─── DOCUMENT EXTRACT ───
This will probably sound cheesy and cliché, but to this day I don't remember seeing anything man made as beautiful as the Taj Mahal. I was only 11 when I saw it, but it still stayed with me. I like the Opera in Paris too, the Pantheon in Rome. Otherwise I would agree with Mnemonic that it's not necessarily a single building that creates the best effect. Everytime I took the Eurostar, I looked forward to the entry into London, as you pass Brixton, you can see the Battersea Power Station, then the South Bank reveals itself, you can catch a bit of Canary Wharf and the City. And to complete the effect, I would take the 168 bus, especially at night, and you pass the National Theatre, which if I'm lucky will have that purple lighting, and then on Waterloo Bridge, I try to take it all in as I look both ways to catch my favourite view in London.
Here in Sao Paulo, there's a highway that goes through the centre of the city. It's quite deep, a bit like a valley so the other buildings are towering on each side as you drive through it, and bridges join the streets above. At one point the highway turns into a tunnel, because above it is Anhangabaú, which used to be a river. Now it's an "urban river" made of a mosaic of tiles and patches of green. I'm quite fond of it because I see the urban river as an homage to the concept of a City. SP is such a City, not in the same way as London or Paris. Coming into Manhattan is alaways special, and I was amazed as I flew into Mexico City at night, you get past a mountain and all of a sudden here it is, an ocean of lights you don't see the end of.
─── RECORDS SHOWN ───
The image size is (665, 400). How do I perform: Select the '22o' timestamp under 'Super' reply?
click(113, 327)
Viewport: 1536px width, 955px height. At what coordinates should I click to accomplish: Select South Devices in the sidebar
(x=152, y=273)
───
─── RECORDS SHOWN ───
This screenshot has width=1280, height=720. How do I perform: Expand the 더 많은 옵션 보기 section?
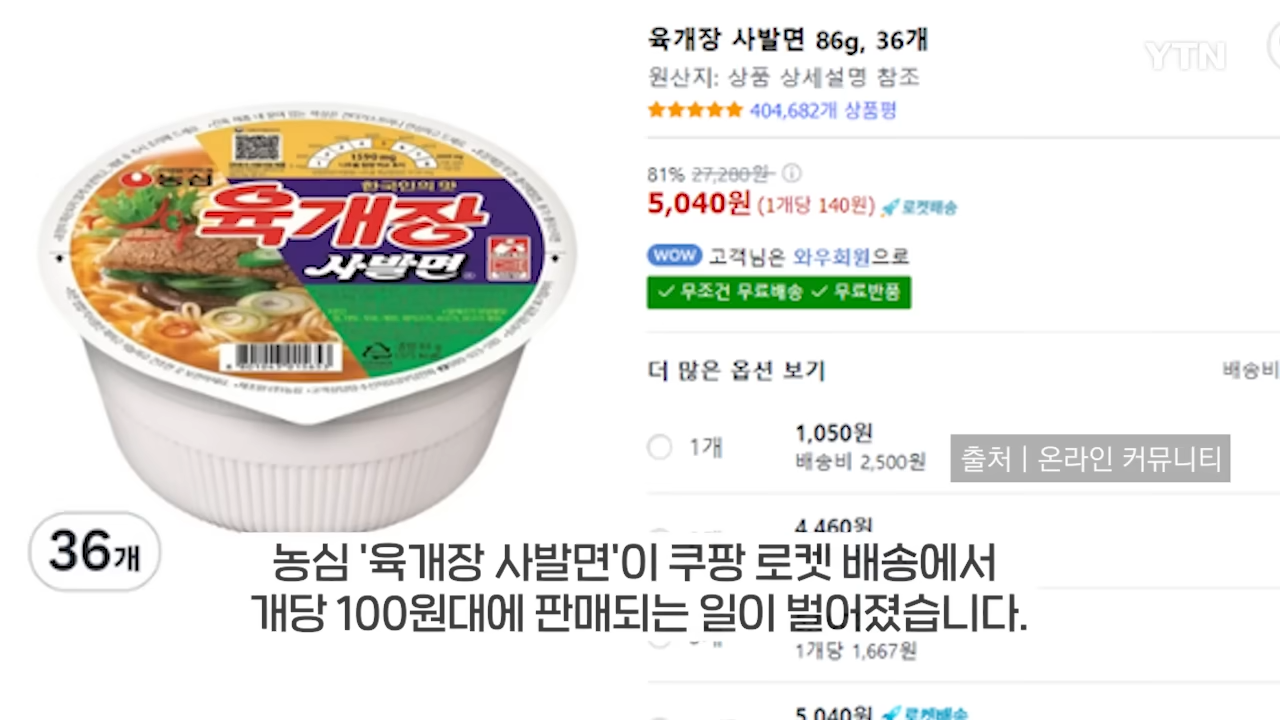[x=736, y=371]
───
▶ [TASKS]:
1. In the post on city views, which bus did the writer take after arriving in London on the Eurostar?
2. Reproduce the passage of the post on city views starting with "Here in Sao" and going on through "the end of.".
3. Proceed with the post on city views, continuing from its final sentence.
The records come from a different source than the post on city views.

▶ [RESPONSES IN ORDER]:
1. The 168 bus.

2.
Here in Sao Paulo, there's a highway that goes through the centre of the city. It's quite deep, a bit like a valley so the other buildings are towering on each side as you drive through it, and bridges join the streets above. At one point the highway turns into a tunnel, because above it is Anhangabaú, which used to be a river. Now it's an "urban river" made of a mosaic of tiles and patches of green. I'm quite fond of it because I see the urban river as an homage to the concept of a City. SP is such a City, not in the same way as London or Paris. Coming into Manhattan is alaways special, and I was amazed as I flew into Mexico City at night, you get past a mountain and all of a sudden here it is, an ocean of lights you don't see the end of.

3.
goneforeign said...

Ejay: Try flying out of Mexico by day, you look out of the starboard widows and there's Popocatapetl about 10ft from the wingtip with a huge plume of smoke and ash! That's how it seemed last time I did it.
And everybody, please avoid Vegas like the plague, it's an awful place, the absolute armpit of the universe.

goneforeign said...

36 comments and counting, this must be a Spill record, we should do Architecture more often, Thank you Princess.

scarymonster said...

FP: with all this talk of arrivals, I'm reminded of the thrill of coming into Newcastle by train and the goosebump-inducing sight of the Tyne Bridges (especially during those first few years after leaving home). Gets me every time (tho' not quite the same driving these days).

Will check out the Kane Gang next week later thanks.

SM

Blimpy said...

-goneforeign;

the record is 51 comments

http://readersrecommend.blogspot.com/2008/02/best-slightly-leftfield-pop-gem-of-year.html

Blimpy said...

Mostly blether, I should add.

Proudfoot said...

...and this'll be no different.
1. The Zimbabwe ruins. Cecil Rhodes was so impressed he decided that it couldn't have been built by Africans and that a rougue bunch of Phonecians had done it. Monster raving loony racist imbecile.
2. The old Hoover building on the M40. Now a Tesco. Still fantasize about living there though.
3.Rousanou monastery, Meteora, Greece. Location, Location, Location. Think they used this in 'For Your eyes Only'.
Oh, my favourite Counting Crows song. I like this site Blimpy.

Proudfoot said...

I meant rogue, not rouge. And of course Phoenicians.With an E.

Anonymous said...

No prob Proudfoot. I discovered Counting Crows just this weekend. Are your family referred to as Proudfeet like in the Lord of the Rings?
---
Nilpferd - see if this makes sense to you: it's words from a presstext about the building in wot I am currently sitting. Think Jugendstil. here goes:
Fensterbrüstungen
Steinmetzarbeiten
Gesimsbändern
Gesindehäuschen
Backsteinen
Hohlkehlen
Metallfassungen
Hochparterres
Transparente Falttüren
I know what they are talking about - I can even go downstairs and poin t out these things. I just don't know how to say them in English. Help with any of these words would be much appreciated but don't spend too much time on it - we've got music to listen to....
Many thanks FP.

goneforeign said...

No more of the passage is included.